Review of ‘Personal’ by Lee Child


Personal Lee Child, Personal (New York: Delacorte Press, 2014). Hardcover / Kindle 

Lee Child has done it again. With Personal, he has written yet another Jack Reacher novel—the 19th in the franchise!—that is unputdownable. From the first sentence to the last, Child grabs your attention and doesn’t let it go.

Reacher owes a guy a favor. The guy happens to be a one-star general and the protégé of a master spy. To repay the favor, Reacher needs to track down the military-trained sniper who took a .50-caliber shot at France’s president before he tries to assassinate other G8 leaders at an upcoming conference in London.

Here’s the thing, though. Reacher knows the sniper. He put him in prison 16 years ago, and now the sniper has a bullet with his name on it. Tracking him down takes Reacher to London and a game of cat-and-mouse with English and Serbian gangsters, including a psychopath ironically named Little Joey.
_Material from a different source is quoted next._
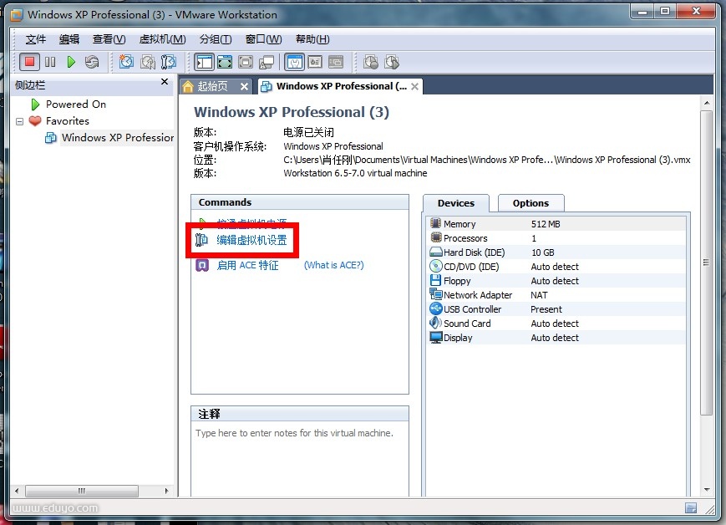Switch to the 起始页 home tab
The height and width of the screenshot is (525, 726).
211,86
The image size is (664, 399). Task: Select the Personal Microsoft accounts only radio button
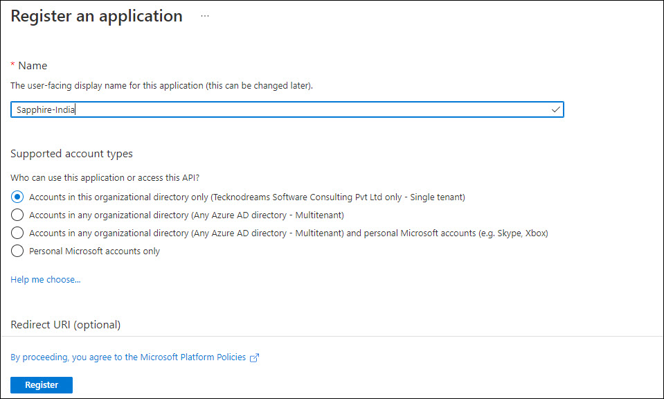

As always, Reacher gets his man, but not before he discovers that truth is not what it seems and the baddest guys aren’t who he thought they were.

Reading a Lee Child novel is a guilty pleasure. What his books lack in philosophical depth, they more than make up for in tight prose, a whip-smart plot, plenty of action, and pacing that’ll make you want to lose sleep rather than close the book.

The only problem? You don’t know when Lee Child will publish his next book.